From the first entry to the last, transcribe everything exactly.

──────── MATERIAL SUPPLIED ────────

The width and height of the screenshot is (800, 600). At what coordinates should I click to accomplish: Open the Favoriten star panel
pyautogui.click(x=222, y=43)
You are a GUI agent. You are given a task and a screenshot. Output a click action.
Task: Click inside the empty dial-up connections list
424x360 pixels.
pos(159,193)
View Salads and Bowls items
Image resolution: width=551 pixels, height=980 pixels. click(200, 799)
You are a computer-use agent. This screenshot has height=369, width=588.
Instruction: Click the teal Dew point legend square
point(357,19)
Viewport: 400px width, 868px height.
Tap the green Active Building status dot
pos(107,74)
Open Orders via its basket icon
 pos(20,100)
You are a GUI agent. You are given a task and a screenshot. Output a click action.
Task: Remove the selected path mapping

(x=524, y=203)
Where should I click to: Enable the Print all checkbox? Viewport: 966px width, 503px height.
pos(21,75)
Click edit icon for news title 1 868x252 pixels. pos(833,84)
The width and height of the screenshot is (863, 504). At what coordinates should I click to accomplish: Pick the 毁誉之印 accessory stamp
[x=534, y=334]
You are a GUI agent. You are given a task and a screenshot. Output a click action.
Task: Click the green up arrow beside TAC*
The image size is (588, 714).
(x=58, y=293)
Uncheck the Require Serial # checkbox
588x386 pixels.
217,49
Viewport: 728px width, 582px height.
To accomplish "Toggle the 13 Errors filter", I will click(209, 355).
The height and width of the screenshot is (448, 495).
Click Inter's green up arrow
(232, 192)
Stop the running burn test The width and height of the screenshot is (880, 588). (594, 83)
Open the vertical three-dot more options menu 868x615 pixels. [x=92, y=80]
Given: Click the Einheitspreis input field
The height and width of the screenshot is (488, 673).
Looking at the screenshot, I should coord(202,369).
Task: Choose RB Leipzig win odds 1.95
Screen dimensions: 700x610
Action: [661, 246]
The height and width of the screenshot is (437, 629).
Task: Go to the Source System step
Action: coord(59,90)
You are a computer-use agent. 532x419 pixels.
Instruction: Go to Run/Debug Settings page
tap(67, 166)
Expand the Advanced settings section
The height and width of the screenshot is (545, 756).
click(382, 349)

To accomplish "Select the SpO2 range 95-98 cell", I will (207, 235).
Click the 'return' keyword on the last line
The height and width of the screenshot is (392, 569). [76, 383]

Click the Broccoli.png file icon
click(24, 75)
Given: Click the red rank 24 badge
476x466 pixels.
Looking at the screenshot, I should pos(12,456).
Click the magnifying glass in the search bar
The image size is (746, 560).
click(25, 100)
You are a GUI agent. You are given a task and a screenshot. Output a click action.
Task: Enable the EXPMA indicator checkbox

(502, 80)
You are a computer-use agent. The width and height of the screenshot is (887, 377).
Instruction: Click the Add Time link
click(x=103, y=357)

────────

RESPONSE =>
The width and height of the screenshot is (800, 600). At what coordinates should I click to accomplish: Open the Favoriten star panel
pyautogui.click(x=222, y=43)
You are a GUI agent. You are given a task and a screenshot. Output a click action.
Task: Click inside the empty dial-up connections list
424x360 pixels.
pos(159,193)
View Salads and Bowls items
Image resolution: width=551 pixels, height=980 pixels. click(200, 799)
You are a computer-use agent. This screenshot has height=369, width=588.
Instruction: Click the teal Dew point legend square
point(357,19)
Viewport: 400px width, 868px height.
Tap the green Active Building status dot
pos(107,74)
Open Orders via its basket icon
 pos(20,100)
You are a GUI agent. You are given a task and a screenshot. Output a click action.
Task: Remove the selected path mapping

(x=524, y=203)
Where should I click to: Enable the Print all checkbox? Viewport: 966px width, 503px height.
pos(21,75)
Click edit icon for news title 1 868x252 pixels. pos(833,84)
The width and height of the screenshot is (863, 504). At what coordinates should I click to accomplish: Pick the 毁誉之印 accessory stamp
[x=534, y=334]
You are a GUI agent. You are given a task and a screenshot. Output a click action.
Task: Click the green up arrow beside TAC*
The image size is (588, 714).
(x=58, y=293)
Uncheck the Require Serial # checkbox
588x386 pixels.
217,49
Viewport: 728px width, 582px height.
To accomplish "Toggle the 13 Errors filter", I will click(209, 355).
The height and width of the screenshot is (448, 495).
Click Inter's green up arrow
(232, 192)
Stop the running burn test The width and height of the screenshot is (880, 588). (594, 83)
Open the vertical three-dot more options menu 868x615 pixels. [x=92, y=80]
Given: Click the Einheitspreis input field
The height and width of the screenshot is (488, 673).
Looking at the screenshot, I should coord(202,369).
Task: Choose RB Leipzig win odds 1.95
Screen dimensions: 700x610
Action: [661, 246]
The height and width of the screenshot is (437, 629).
Task: Go to the Source System step
Action: coord(59,90)
You are a computer-use agent. 532x419 pixels.
Instruction: Go to Run/Debug Settings page
tap(67, 166)
Expand the Advanced settings section
The height and width of the screenshot is (545, 756).
click(382, 349)

To accomplish "Select the SpO2 range 95-98 cell", I will (207, 235).
Click the 'return' keyword on the last line
The height and width of the screenshot is (392, 569). [76, 383]

Click the Broccoli.png file icon
click(24, 75)
Given: Click the red rank 24 badge
476x466 pixels.
Looking at the screenshot, I should pos(12,456).
Click the magnifying glass in the search bar
The image size is (746, 560).
click(25, 100)
You are a GUI agent. You are given a task and a screenshot. Output a click action.
Task: Enable the EXPMA indicator checkbox

(502, 80)
You are a computer-use agent. The width and height of the screenshot is (887, 377).
Instruction: Click the Add Time link
click(x=103, y=357)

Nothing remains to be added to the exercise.